# Your assignment:
If you see a picture in the data below, omit it and copy the rest exactly.

# Recorded data:

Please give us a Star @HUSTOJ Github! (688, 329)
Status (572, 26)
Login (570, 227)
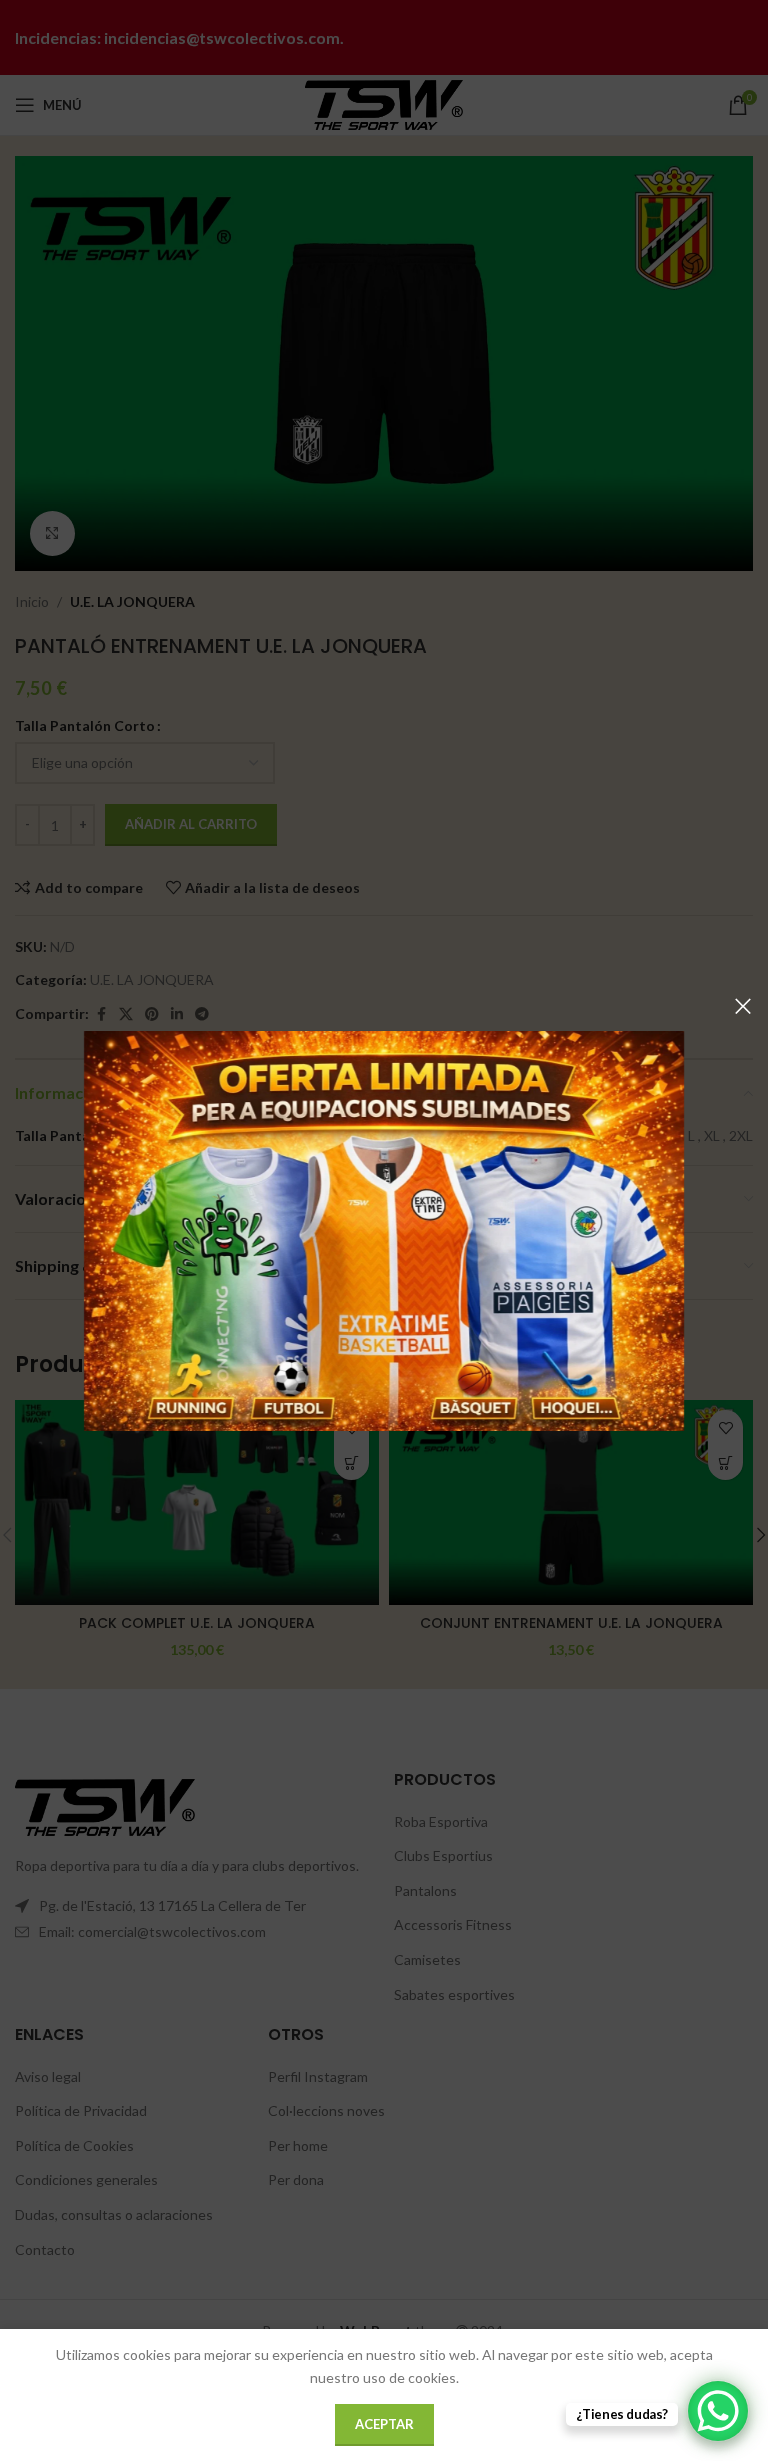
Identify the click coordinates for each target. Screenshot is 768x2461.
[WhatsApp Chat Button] (718, 2411)
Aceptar (384, 2424)
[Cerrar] (743, 1006)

# Output:
Please give us a Star @HUSTOJ Github! (688, 329)
Status (572, 26)
Login (570, 227)
Identify the click coordinates for each target. Screenshot is 768x2461.
[WhatsApp Chat Button] (718, 2411)
Aceptar (384, 2424)
[Cerrar] (743, 1006)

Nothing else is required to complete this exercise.